◆ SUPPLIED DATA
┌────────

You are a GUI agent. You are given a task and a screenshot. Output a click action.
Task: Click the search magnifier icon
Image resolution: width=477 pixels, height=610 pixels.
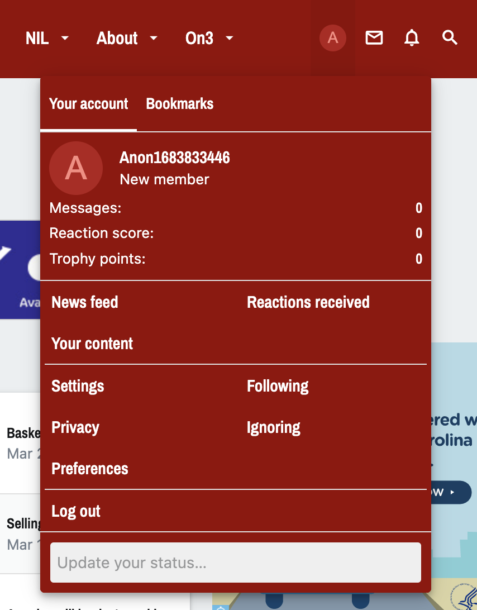pos(450,38)

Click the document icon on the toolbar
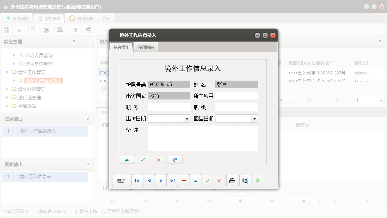point(33,30)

└────────

◆ GIVEN EXERCISE
Arrange all of the records above as a two-column CSV with columns named instruction and response. Give one row per record, put each field in quotes, replace line breaks with spaces, and leave out the pictures.

◆ TASK OUTPUT
instruction,response
"You are a GUI agent. You are given a task and a screenshot. Output a click action. Task: Click the search magnifier icon Image resolution: width=477 pixels, height=610 pixels.","pos(450,38)"
"Click the document icon on the toolbar","point(33,30)"